At all stages, I kept the needs of a beginning post-processor in mind. The first choice was whether the markup should be “presentational” or “semantic.” A presentational markup describes what something looks like--how it is presented. A semantic markup describes what something is and lets the generator decide how it should look.

Presentational markup uses a simple vocabulary to describe how it looks, such as margin changes, indents, floated blocks. There is no keyword for “poetry,” for example. That's what something “is.” Without having to define a semantic name for every construction, the markup allows the user to decide how a document will look with much more flexibility.

A piece of software takes a book marked up in this simple format and produces Text and HTML. The HTML is compatible with ebookmaker for DP/PG use. The text meets the usual standards for line length, wrapping, chapter heading spacing, etc.

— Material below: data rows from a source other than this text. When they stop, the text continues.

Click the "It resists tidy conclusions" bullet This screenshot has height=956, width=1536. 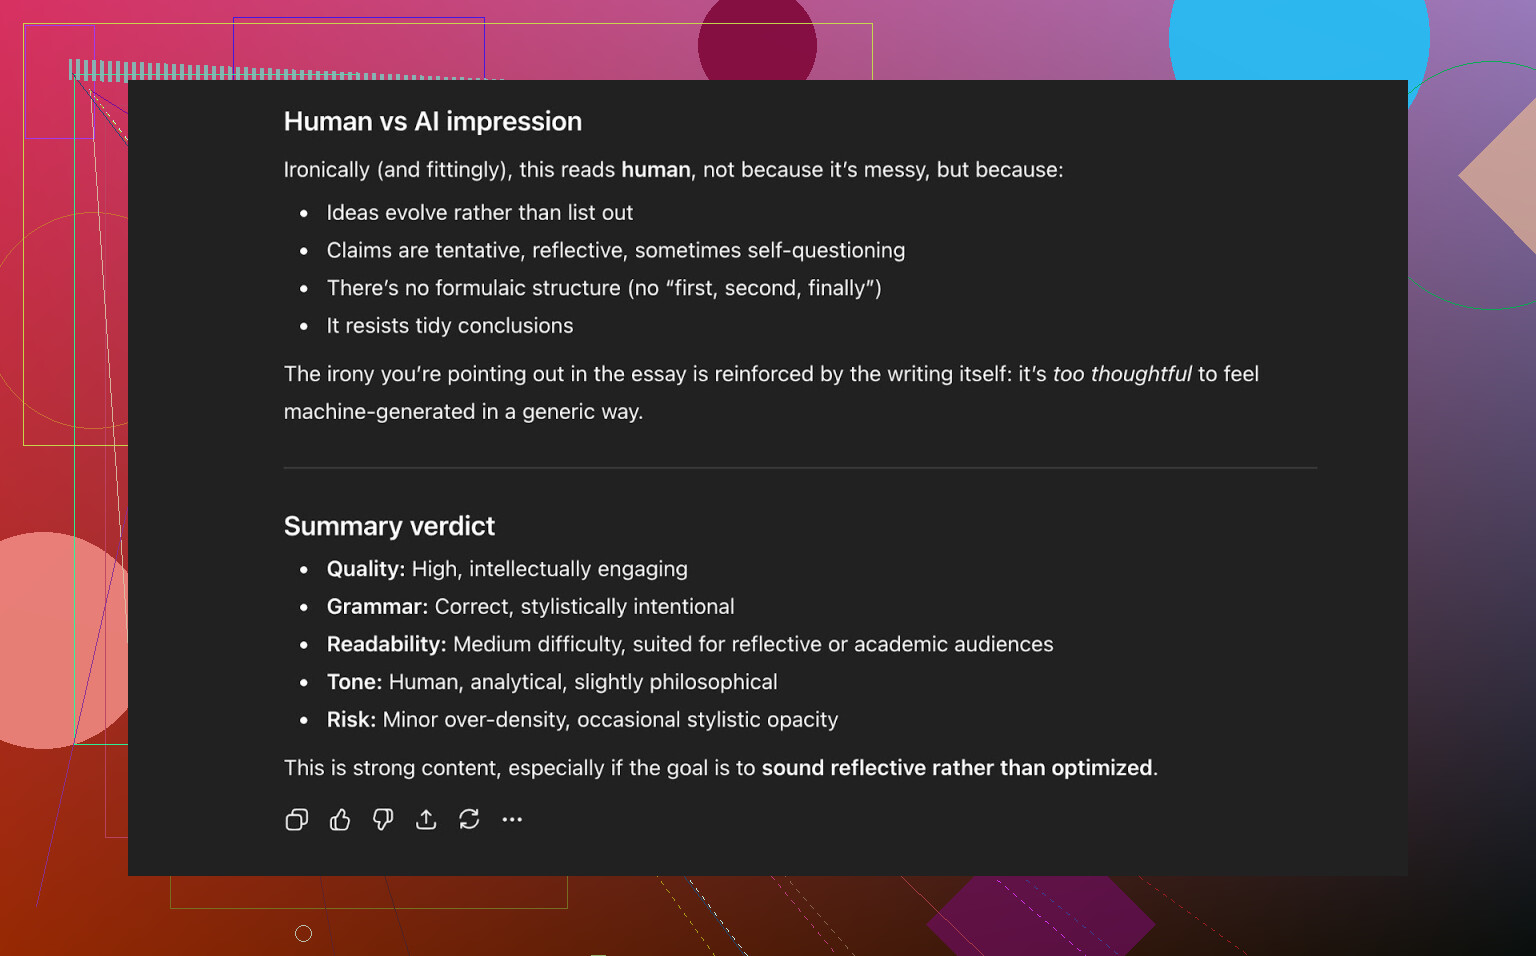click(x=449, y=326)
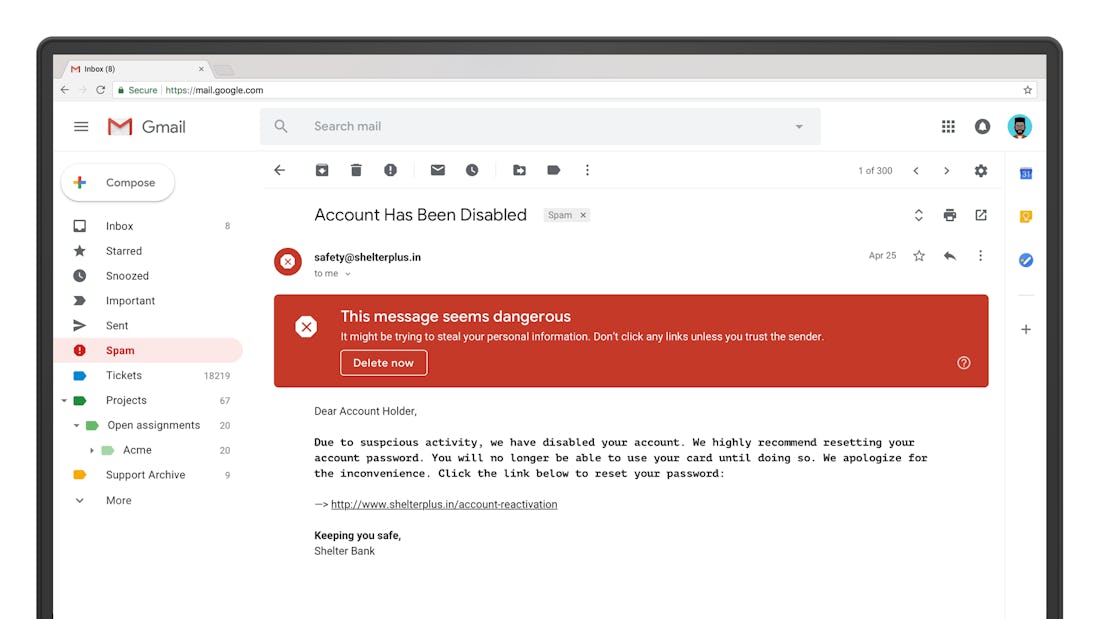The image size is (1100, 619).
Task: Toggle the main navigation menu
Action: 81,126
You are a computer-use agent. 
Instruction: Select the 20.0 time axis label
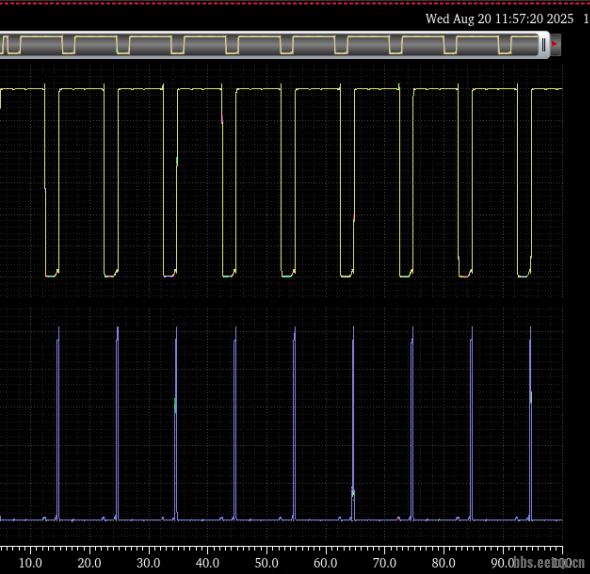[90, 563]
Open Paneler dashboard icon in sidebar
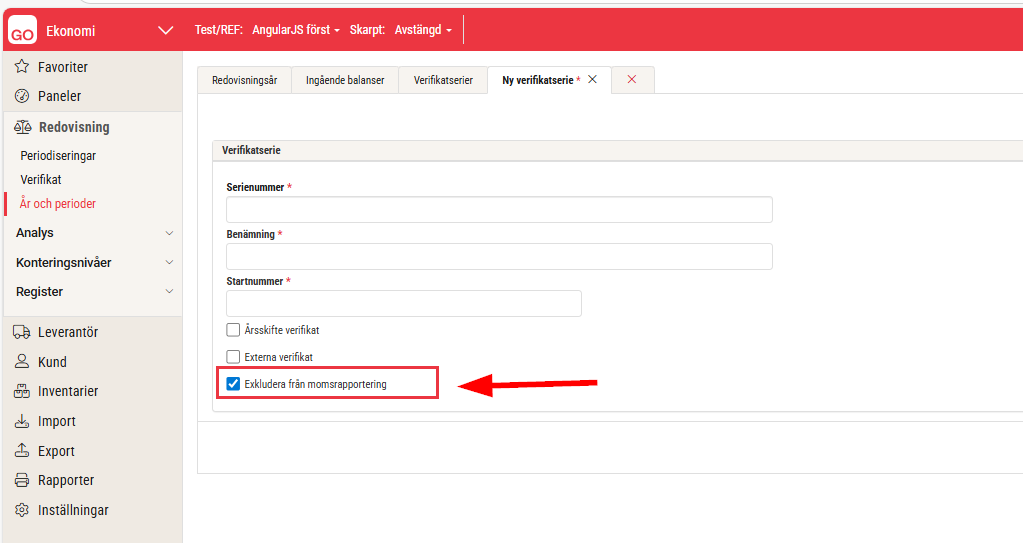Viewport: 1023px width, 543px height. coord(22,96)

The name of the software program is “ppgen.” It is available either as a downloadable program to install on a user’s computer or it can be accessed online.

Basic Markup

Borrowing ideas from a presentational markup system of long ago, most tags for ppgen start with a period on a line of their own. Here's a simple example:

This was the invitation we sent. It’s kind of
crazy, but what did we care, because in my patrol
we’re all crazy anyway. We ought to be called
the Squirrels instead of the Silver Foxes, because
we’re all nutty.
.ce
Scouts, Attention!
Shoulder your trusty appetites and march to Bridgeboro on
Saturday next, April 17th, to reënforce your brother scouts
of the 1st Bridgeboro troop in a daring enterprise. Come
hungry! Don’t eat on the way! Rally in Downing’s lot near
Bridgeboro Station at 10 A.M.

That “.ce” tag tells ppgen to center the next line. (Note: if you have a block of more than 1 line you could instead use the ".nf c" tag, explained later.) The result looks like this:

Rfrank-06220320.png

That's a good start, but in the book that centered line is in small caps. Use inline markup to indicate small caps, like this:

.ce
<sc>Scouts, Attention!</sc>

There are many inline markup tags available. Some may be familiar, like <i> and <b> but others may be new, like <g> for gesperrt or <s> for a smaller font size. With the addition of the small-caps, we now have this:

Rfrank-06220325.png

That paragraph following the centered line is indented from the left and right margins in the original book. We change the left margin indent with the “.in” directive and the line length with the “.ll” directive. Let's move the left margin in 4 characters and shorten the line by four characters. We'll add the paragraph that follows to see how it all lines up. Here's the source:

This was the invitation we sent. It’s kind of
crazy, but what did we care, because in my patrol
we’re all crazy anyway. We ought to be called
the Squirrels instead of the Silver Foxes, because
we’re all nutty.
.ce
<sc>Scouts, Attention!</sc>
.in +4
.ll -4
Shoulder your trusty appetites and march to Bridgeboro
on Saturday next, April 17th, to reënforce your brother
scouts of the 1st Bridgeboro troop in a daring enterprise.
Come hungry! Don’t eat on the way! Rally in Downing’s
lot near Bridgeboro Station at 10 A.M.
.ll
.in
I guess when they got these invitations they
thought we were all maniacs from Maine, hey?
What did we care? Not in the least, quoth we.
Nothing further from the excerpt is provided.